George Grosz (1893-1959) is best remembered for his violent satirical drawings of the decadent Berlin of the 1920s, which depict a corrupt world of leering businessmen pawing at prostitutes. These drawings were collected and reproduced in publications such as Ecce Homo (1923). Ecce Homo was seized by the Public Prosecutor, and in February 1924 Grosz was tried for obscenity and fined 6,000 marks. It was perhaps this that prompted an extended trip to France, for the whole of April and May of 1924, resulting in his first French exhibition in that November, and a further extended spell in France from June to October in 1925. Grosz had studied in Paris in 1912 at the Atelier Colarossi, at which time he met likeminded artists such as Moise Kisling and Jules Pascin, and made friends with Bohemian figures such as the writer Pierre Mac Orlan. It was to Mac Orlan that Grosz turned for guidance to the new post-war Paris. As Hans Hess writes in his excellent biography George Grosz, "In April 1924 Grosz travelled to Paris for the first time since the war.

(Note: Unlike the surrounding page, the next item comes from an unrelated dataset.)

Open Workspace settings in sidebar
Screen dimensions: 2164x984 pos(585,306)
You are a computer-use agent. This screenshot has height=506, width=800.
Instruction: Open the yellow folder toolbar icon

With his old friend, Pierre Mac Orlan, he visited Pascin, and with Francis Carco and Man Ray, explored 'Montmartre at night', making the typical remark all visitors make that they 'went to those hidden places which no foreigner ever gets to know'." The kind of hidden places Mac Orlan and Carco favoured is made clear in the subjects of Grosz's Paris drawings: the brothel Le petit moulin, another famous maison close in the rue Blondel, or the seedy Bar du Dingo, full of pimps and their girls.
Lithograph, 1926
Lithograph, 1926
It was probably the following year that George Grosz made the eight original lithographs in this post, for a novella by Pierre Mac Orlan entitled Port d'eaux-mortes (eaux-mortes means a neap tide rather than the literal "dead waters", though no doubt Mac Orlan liked the metaphorical heft of the phrase). The book was published in 1926 by Au Sans Pareil, in a total edition of 1260 copies, plus 120 suites of the lithographs on Chine, 40 on Hollande, and 20 on vieux Japon. The title page reads: Pierre Mac Orlan, Port d'eaux-mortes, récit orné de huit lithographies originales de Georges Grosz. The lithographs were printed by Duchatel, Paris. The bulk of the edition (including my copy) was printed on vélin Lafuma de Voiron.
Lithograph, 1926
Lithograph, 1926
Lithograph, 1926
Lithograph, 1926
Lithograph, 1926
A copy of Port d'eaux-mortes from Harvard College Library was included in the exhibition The Artist and the Book, 1860-1960 at the Museum of Fine Arts, Boston in 1961; see the catalogue of the same title by Eleanor M. Garvey, cat. no. 129, p. 91).
Lithograph, 1926
Marcel Vertès
Drypoint for Francis Carco, L'amour vénal, 1926
Marcel Vertès
Drypoint for Francis Carco, L'amour vénal, 1926
Marcel Vertès
Lithograph for Pierre Mac Orlan, Les jeux du demi-jour, 1926
Marcel Vertès
Lithograph for Pierre Mac Orlan, Les jeux du demi-jour, 1926
Marcel Vertès
Lithograph for Raymond Hesse, L'age d'or, 1926
Marcel Vertès
Lithograph for Raymond Hesse, L'age d'or, 1926
Marcel Vertès
Lithograph for Georges-Armand Masson, Tableau de la mode, 1926
Marcel Vertès
Lithograph for Georges-Armand Masson, Tableau de la mode, 1926
Etching for Tristan Bernard, Amants et voleurs, 1927
André Dignimont
Etching for Tristan Bernard, Amants et voleurs, 1927
André Dignimont
Etching for André Beucler, Un nouvel amour, 1927
André Dignimont
Etching for Francis Carco, Bob et Bobette s'amusent, 1930
André Dignimont
Etching for Francis Carco, Bob et Bobette s'amusent, 1930
Pierre Falké
Etching for Francis Carco, Les vrais de vrai, 1928
Pierre Falké
Etching for Francis Carco, Les vrais de vrai, 1928
Chas Laborde
Etching for Jean Giraudoux, Juliette au pays des hommes, 1926
3 comments:
I may have missed it, but I don't find Grosz's jaundiced eye in Dignimont, et al. Their works seem designed to amuse, to skate over the surface of things by being more decorative. To see them together is jarring but makes one think.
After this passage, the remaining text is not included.